• _Quoted passage_:
###

This Media Center Extender (MCX) functionality comes one every Xbox 360 and isn’t quite what it at first appears to be.  You see, MCX is actually running on your home PC and not on the Xbox 360, the 360 is used to extend your Windows Media Center to external screens — in this case an HDTV.    Just use the $20 Multi Media Remote control from Microsoft, don’t worry, you don’t have to use your “joystick,” to navigate your recorded shows, television guide/listings, DVD movies, music, photo slideshows and videos stored on your computer — on any Xbox 360 on your network.

Since all the content is recorded and technically played securely behind Microsoft and CableLabs developed DRM on the PC it was recorded on, you can record as many shows as you like in once central location in your home and play those shows back anywhere in your home.

The Xbox 360 can even act as a DLNA receiver to play other content form your PC, tablets or smartphones too.

That brings us to the Xbox One:

The Xbox One does have the MCX interface built into it. In fact, you can only use the Microsoft “Play To” or “Share To” feature to push video or music from your computer to your television.  That means, if you want to share a video on your PC in your den with your family in the living room, you have to rush back and forth to start the playback of the video.

To be fare, the Xbox does have an HDMI pass-through port to pass through television recorded on your cable operator supplied DVR through your Xbox One — you know, so your Xbox One can be on your televisions “Input 1″ – ROTFL! However, that interface leaves much to be desired.  To watch television through your Xbox One you must not only navigate the Xbox One menus and guides, but you must also navigate the menus and guides from Xfinity, Time Warner, Cox etc.  There is no bypassing it and it gets messy really fast. (the team lead must have suffered a brain hemorrhage when he thought of using this tired and broken in/out video past hrough – HDMI doesn’t make it any better than 8 analog cables for video and audio, it still pass through!)

If you thought having a remote control for your DVD player, TV and cable box was messy, it aint nothing compared to this!  Oh, but I can “talk to my TV” instead, yea. right. do so and you’ll see your cable box put channel numbers on your screen seconds before the channel changes.

ITunes and Apple Store

So why did Microsoft not include Media Center Extender in the Xbox One?  Because the age of getting your content from whomever you choose is going away.  Ever since Apple tied the purchasing of music to their iTunes for the iPod, our choice to shop for content has been going away.

Microsoft see’s this trend and has watched as consumers quickly gave up the ability to buy products from an open market.  Why should Microsoft create a TV platform where they make no monthly revenue when they can charge you to rent or buy movies from Xbox services?

There is still time to turn things around.  There is nothing on the Xbox One preventing it from becoming a Media Center Extender.  It has DRM built in.  It has a more than fast enough processor, it supports HDTV 1080p output, supports explainable hard disk storage via USB 3.0, it has gigabyte Ethernet and Wifi — there is nothing stopping Microsoft from adding the existing MCX architecture to the Xbox One, and there isn’t anything preventing Microsoft from at least adding live TV streaming from a networked TV tuner directly to the Xbox One and thereby bypassing the cable supplied DVR and HDMI pass through, (just like the Xbox 360 to 360 Slim, or the PS3 to PS3 Slim, these non-used ports can be removed as needed).

###

• _Supplied material_:
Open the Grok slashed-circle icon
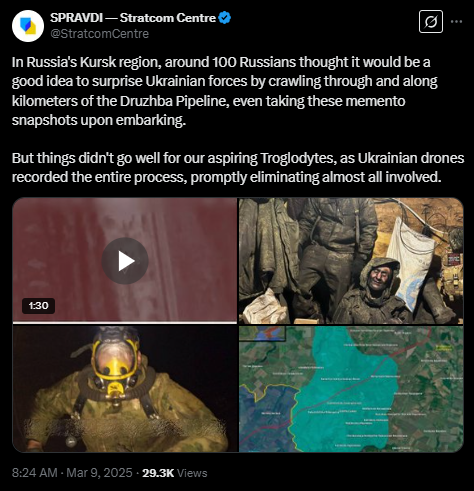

###

• _Instructions for the task_: Copy word for word the passage of the Xbox article from "If you thought" to "from Xbox services?", including both of those phrases.

• _Exercise output_:
If you thought having a remote control for your DVD player, TV and cable box was messy, it aint nothing compared to this!  Oh, but I can “talk to my TV” instead, yea. right. do so and you’ll see your cable box put channel numbers on your screen seconds before the channel changes.

ITunes and Apple Store

So why did Microsoft not include Media Center Extender in the Xbox One?  Because the age of getting your content from whomever you choose is going away.  Ever since Apple tied the purchasing of music to their iTunes for the iPod, our choice to shop for content has been going away.

Microsoft see’s this trend and has watched as consumers quickly gave up the ability to buy products from an open market.  Why should Microsoft create a TV platform where they make no monthly revenue when they can charge you to rent or buy movies from Xbox services?